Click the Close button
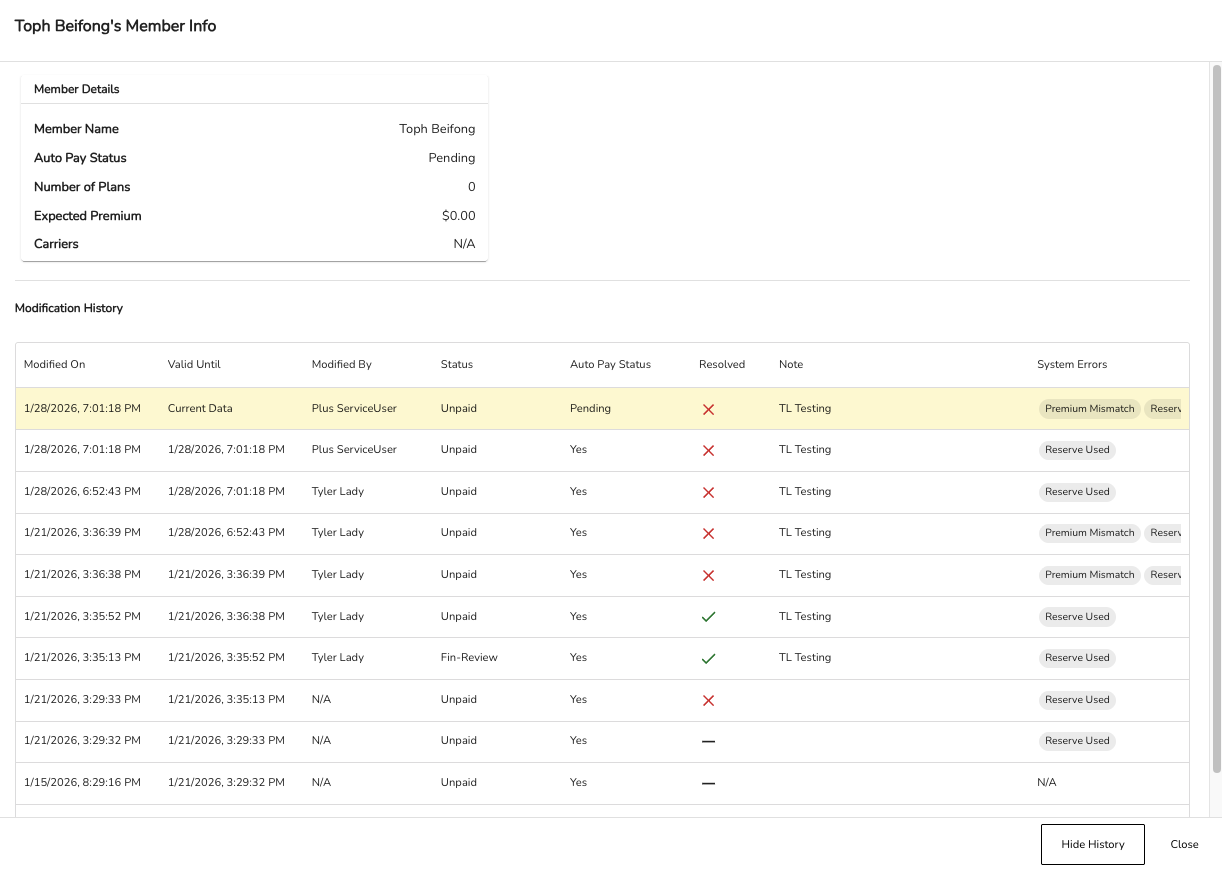1222x869 pixels. (x=1184, y=844)
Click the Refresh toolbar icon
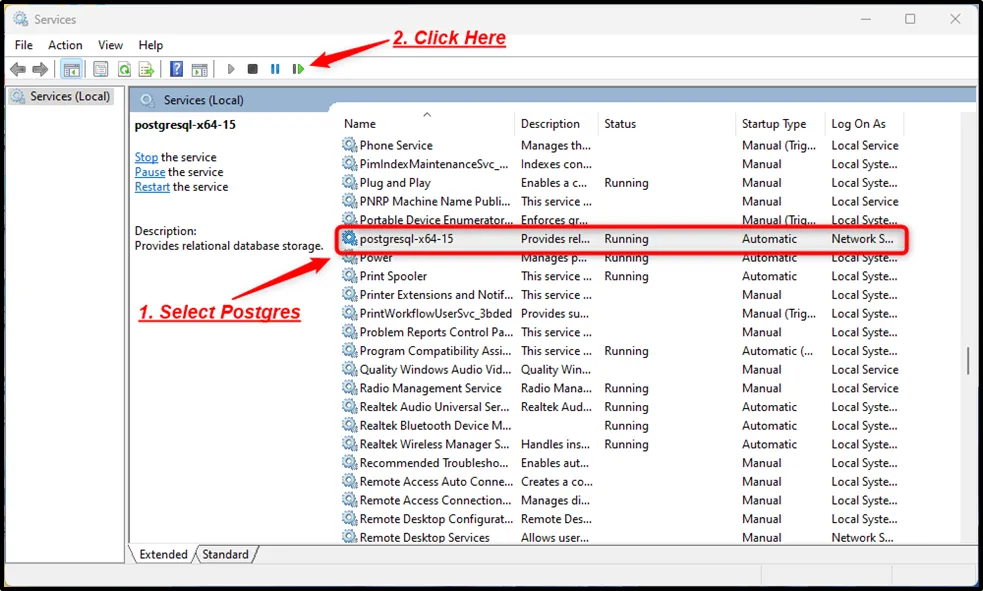Screen dimensions: 983x591 (x=124, y=69)
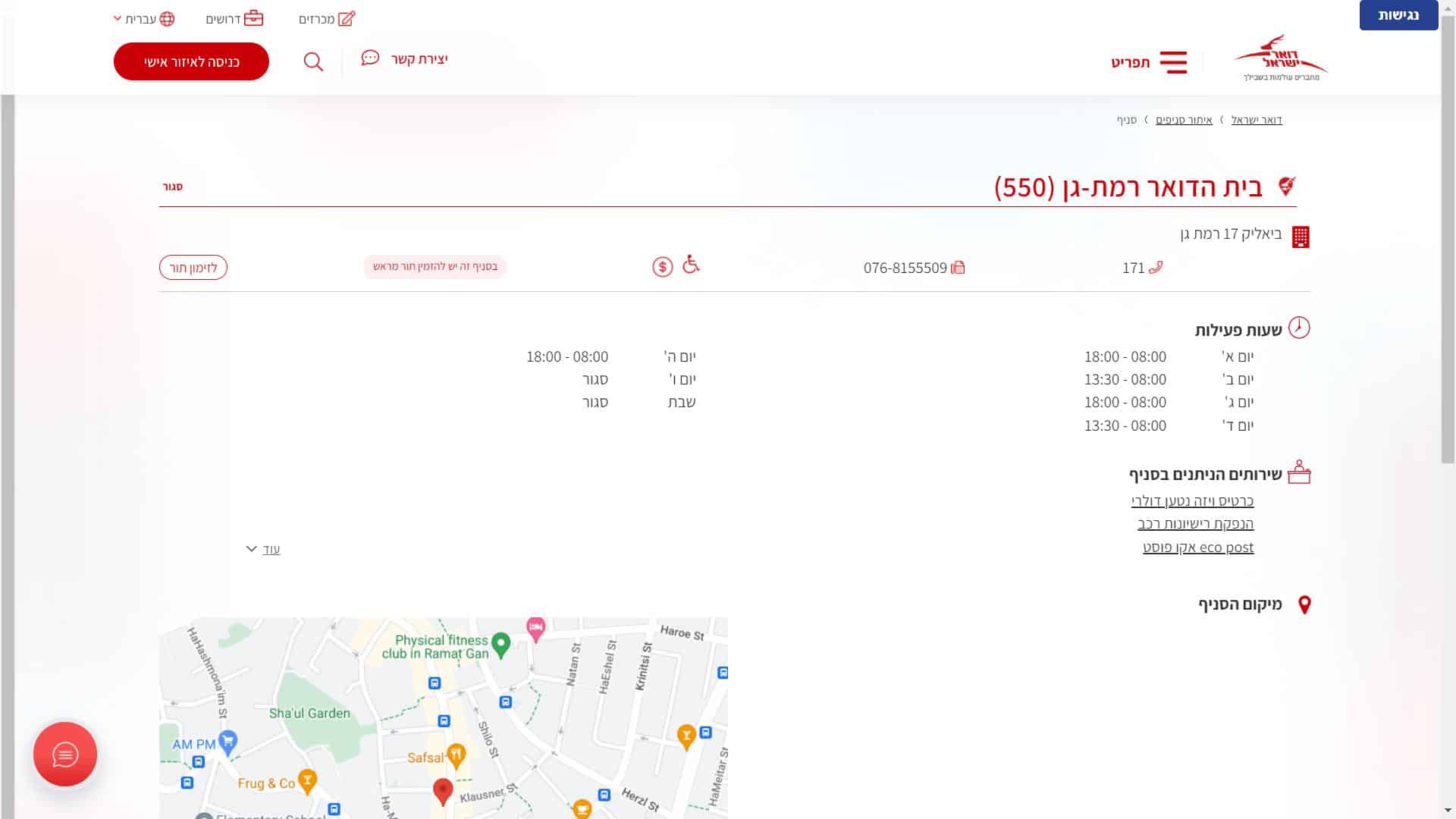The width and height of the screenshot is (1456, 819).
Task: Open הנפקת רישיונות רכב service link
Action: click(1195, 524)
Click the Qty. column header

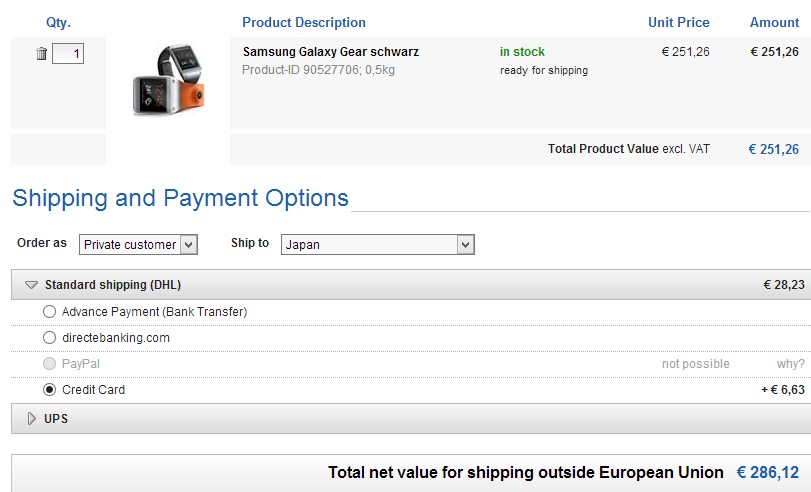[x=58, y=22]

- _WHAT TO PRODUCE_
Render the lines of the items above as a numbered list, leaving out blank lines and pictures.

- _TASK RESPONSE_
1. Click the Close button
2. 1222x869 pixels. (x=1184, y=844)
3. Click the Refresh toolbar icon
4. Screen dimensions: 983x591 (x=124, y=69)
5. The width and height of the screenshot is (1456, 819).
6. Task: Open הנפקת רישיונות רכב service link
7. Action: click(1195, 524)
8. Click the Qty. column header
9. [x=58, y=22]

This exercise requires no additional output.